Ind No. 5073/15 Appeal No. 15412 Case No. 2019-4997 

[*1]The People of the State of New York, Respondent,
vReimy Pena, Defendant-Appellant.

Caprice R. Jenerson, Office of the Appellate Defender, New York (Stephen R. Strother of counsel), for appellant.
Cyrus R. Vance, Jr., District Attorney, New York (Stephen J. Kress of counsel), for respondent.

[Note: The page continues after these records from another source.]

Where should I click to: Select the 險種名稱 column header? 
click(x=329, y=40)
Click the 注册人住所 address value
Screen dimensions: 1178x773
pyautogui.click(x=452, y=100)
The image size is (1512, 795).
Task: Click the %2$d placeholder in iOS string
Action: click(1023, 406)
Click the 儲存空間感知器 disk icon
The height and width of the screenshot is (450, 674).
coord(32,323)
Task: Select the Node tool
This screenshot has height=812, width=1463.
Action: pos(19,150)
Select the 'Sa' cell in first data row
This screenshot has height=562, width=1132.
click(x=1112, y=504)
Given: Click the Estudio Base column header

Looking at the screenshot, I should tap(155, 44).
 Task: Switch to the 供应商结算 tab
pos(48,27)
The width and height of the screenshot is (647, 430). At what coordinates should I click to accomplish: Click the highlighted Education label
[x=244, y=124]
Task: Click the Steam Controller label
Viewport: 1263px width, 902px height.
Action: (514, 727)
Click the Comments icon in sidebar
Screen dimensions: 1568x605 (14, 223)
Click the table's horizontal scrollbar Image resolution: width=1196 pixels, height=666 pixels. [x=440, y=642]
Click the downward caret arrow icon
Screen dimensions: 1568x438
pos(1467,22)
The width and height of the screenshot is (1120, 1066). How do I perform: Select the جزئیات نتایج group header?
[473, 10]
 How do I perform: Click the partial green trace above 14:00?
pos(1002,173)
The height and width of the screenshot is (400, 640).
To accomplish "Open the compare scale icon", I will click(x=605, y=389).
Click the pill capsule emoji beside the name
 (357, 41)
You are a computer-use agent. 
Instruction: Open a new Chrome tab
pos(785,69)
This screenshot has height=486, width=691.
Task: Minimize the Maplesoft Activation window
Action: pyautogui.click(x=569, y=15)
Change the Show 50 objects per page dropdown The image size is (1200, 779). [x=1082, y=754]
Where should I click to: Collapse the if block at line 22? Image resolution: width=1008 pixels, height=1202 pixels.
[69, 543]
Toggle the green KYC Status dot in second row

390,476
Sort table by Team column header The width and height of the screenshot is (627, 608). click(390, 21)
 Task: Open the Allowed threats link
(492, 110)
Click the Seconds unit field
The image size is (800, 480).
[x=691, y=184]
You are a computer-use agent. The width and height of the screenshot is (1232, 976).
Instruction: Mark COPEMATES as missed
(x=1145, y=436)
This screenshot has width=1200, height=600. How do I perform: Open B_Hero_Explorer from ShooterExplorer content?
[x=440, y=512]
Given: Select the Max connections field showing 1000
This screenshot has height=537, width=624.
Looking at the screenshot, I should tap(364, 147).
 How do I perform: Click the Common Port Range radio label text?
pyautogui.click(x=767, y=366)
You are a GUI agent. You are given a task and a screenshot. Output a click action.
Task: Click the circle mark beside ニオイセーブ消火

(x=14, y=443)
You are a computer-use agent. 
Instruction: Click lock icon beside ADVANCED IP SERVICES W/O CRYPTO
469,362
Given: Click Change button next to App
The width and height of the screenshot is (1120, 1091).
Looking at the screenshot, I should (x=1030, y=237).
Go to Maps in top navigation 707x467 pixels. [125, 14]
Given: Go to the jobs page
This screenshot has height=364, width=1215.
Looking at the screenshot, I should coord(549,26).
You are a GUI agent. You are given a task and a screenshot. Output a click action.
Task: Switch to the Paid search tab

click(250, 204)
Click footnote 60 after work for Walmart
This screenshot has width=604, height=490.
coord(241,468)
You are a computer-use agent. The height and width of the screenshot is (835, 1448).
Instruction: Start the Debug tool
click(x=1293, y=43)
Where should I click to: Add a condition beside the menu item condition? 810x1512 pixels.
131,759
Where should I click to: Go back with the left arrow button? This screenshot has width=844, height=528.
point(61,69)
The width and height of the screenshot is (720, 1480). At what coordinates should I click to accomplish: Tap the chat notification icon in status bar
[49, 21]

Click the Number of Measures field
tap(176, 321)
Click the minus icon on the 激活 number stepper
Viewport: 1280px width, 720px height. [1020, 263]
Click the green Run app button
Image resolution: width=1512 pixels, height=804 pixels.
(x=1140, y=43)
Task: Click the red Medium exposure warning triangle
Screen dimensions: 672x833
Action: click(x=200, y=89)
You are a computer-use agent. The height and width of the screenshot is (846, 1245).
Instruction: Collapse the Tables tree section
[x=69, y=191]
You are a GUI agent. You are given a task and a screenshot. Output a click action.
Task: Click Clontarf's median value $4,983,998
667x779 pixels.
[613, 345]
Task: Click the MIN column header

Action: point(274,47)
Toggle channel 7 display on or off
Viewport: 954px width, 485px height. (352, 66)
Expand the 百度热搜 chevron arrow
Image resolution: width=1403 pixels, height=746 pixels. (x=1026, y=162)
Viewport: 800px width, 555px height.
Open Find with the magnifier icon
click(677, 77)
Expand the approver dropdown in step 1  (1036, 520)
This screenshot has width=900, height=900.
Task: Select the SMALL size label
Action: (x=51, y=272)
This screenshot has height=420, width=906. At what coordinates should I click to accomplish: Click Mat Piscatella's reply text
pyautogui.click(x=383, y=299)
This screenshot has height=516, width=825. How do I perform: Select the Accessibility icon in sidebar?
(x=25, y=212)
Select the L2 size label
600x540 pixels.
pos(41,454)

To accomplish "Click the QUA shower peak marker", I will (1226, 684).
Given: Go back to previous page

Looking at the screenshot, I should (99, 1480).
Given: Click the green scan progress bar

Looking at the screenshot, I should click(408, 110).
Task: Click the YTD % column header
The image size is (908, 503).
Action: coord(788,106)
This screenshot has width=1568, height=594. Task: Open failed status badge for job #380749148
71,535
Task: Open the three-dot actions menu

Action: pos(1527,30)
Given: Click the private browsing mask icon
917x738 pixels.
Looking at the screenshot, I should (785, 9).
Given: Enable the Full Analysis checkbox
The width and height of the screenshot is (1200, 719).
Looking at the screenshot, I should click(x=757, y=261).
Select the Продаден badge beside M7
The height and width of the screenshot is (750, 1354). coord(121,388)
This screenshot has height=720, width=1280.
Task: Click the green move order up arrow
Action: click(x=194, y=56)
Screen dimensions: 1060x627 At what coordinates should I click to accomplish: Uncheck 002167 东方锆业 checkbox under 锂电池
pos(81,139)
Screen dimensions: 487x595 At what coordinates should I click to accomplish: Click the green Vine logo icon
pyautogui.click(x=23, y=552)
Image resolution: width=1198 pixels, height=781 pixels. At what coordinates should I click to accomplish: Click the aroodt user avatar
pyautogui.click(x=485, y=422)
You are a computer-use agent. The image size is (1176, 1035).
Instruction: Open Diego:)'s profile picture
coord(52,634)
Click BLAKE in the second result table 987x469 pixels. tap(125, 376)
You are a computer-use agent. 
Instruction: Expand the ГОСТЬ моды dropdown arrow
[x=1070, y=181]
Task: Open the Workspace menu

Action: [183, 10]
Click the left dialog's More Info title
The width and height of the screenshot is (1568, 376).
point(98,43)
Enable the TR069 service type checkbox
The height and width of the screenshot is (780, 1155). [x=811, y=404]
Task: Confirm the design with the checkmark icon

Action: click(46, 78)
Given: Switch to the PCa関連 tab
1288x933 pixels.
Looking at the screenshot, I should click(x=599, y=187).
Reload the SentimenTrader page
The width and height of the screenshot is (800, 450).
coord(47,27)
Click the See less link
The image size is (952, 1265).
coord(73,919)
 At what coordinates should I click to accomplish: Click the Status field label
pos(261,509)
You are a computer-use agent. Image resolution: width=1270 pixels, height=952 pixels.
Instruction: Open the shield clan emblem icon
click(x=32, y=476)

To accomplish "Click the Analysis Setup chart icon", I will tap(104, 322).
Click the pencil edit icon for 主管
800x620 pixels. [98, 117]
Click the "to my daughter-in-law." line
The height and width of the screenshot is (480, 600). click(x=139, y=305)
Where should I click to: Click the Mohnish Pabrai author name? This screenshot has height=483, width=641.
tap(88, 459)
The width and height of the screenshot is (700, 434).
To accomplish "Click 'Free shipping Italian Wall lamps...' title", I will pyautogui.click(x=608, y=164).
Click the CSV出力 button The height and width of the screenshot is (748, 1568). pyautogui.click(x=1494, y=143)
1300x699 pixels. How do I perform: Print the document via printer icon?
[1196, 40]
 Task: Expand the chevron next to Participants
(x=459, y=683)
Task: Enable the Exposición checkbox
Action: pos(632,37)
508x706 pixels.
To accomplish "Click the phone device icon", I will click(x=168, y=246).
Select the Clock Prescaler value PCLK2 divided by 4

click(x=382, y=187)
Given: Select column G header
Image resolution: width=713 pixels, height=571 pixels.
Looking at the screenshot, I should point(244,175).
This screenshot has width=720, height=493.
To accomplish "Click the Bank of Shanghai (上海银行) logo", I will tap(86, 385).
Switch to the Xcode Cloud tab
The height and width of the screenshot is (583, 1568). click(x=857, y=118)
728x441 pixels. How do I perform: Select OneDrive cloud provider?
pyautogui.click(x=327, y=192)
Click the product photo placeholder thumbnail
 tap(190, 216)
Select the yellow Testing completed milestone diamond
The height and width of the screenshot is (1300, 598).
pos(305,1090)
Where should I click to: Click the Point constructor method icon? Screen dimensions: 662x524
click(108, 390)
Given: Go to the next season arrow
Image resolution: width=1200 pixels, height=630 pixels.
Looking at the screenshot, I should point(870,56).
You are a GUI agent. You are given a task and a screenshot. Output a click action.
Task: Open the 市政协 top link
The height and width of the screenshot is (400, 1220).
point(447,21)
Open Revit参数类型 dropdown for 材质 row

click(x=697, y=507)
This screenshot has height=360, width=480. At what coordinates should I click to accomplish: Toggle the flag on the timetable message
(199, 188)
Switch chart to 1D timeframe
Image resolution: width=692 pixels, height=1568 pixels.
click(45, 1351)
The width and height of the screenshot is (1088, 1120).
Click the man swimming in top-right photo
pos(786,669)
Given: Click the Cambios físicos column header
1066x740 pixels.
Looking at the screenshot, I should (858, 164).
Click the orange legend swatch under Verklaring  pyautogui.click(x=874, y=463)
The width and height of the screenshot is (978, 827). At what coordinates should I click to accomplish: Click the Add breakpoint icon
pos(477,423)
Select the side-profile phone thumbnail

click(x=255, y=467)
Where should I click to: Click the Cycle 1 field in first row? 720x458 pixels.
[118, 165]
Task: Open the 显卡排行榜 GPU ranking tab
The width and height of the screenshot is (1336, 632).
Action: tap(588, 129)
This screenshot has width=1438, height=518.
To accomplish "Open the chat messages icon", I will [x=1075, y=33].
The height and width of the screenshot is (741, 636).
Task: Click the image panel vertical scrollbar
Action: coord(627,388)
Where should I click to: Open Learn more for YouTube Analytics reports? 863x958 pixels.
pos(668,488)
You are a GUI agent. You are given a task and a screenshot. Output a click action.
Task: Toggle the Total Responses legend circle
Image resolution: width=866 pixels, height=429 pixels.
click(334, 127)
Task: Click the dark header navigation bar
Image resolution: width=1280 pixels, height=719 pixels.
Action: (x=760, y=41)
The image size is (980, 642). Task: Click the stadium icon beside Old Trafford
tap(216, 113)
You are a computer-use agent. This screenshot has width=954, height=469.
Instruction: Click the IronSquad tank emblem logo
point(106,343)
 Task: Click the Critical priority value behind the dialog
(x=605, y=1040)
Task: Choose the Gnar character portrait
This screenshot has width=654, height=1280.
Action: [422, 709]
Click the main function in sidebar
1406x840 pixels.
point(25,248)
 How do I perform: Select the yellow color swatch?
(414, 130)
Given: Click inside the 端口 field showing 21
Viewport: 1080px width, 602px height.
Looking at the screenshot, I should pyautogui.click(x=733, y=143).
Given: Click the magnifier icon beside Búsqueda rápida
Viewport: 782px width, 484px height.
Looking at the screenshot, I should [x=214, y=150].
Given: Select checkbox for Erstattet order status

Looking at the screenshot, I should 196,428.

Judgment, Supreme Court, New York County (Gregory Carro, J.), rendered July 20, 2016, convicting defendant, upon his plea of guilty, of attempted robbery in the second degree, and sentencing him to a prison term of two years, unanimously affirmed.
Defendant has not established that the narrow exception to the preservation requirement applies to his Peque claim (see People v Peque, 22 NY3d 168, 182-183 [2013], cert denied 574 US 840 [2014]). Months before defendant's plea, the People announced, on the record in open court and in the presence of defendant, defense counsel and an interpreter, that they were serving a notice of immigration consequences (see People v Delorbe, 35 NY3d 112, 115 [2020]; People v Lopez, 198 AD3d 515 [1st Dept 2020]). Although the record does not specifically reflect that counsel handed or showed the notice to defendant, "the general rule is that when a litigant appears by an attorney, notice to the attorney will serve as notice to the client" (People ex rel. Knowles v Smith, 54 NY2d 259, 266 [1981]). Accordingly, defendant had "a reasonable opportunity to object to the plea court's failure to advise him of the potential deportation consequences of his plea, making the narrow exception to the preservation doctrine unavailable" (Delorbe, 35 NY3d at 115).
We decline to review defendant's unpreserved claim in the interest of justice. In any event, the circumstances render it highly unlikely that defendant could make the requisite showing of prejudice (see Peque, 22 NY3d at 198-201). THIS CONSTITUTES THE DECISION AND ORDER
OF THE SUPREME COURT, APPELLATE DIVISION, FIRST DEPARTMENT.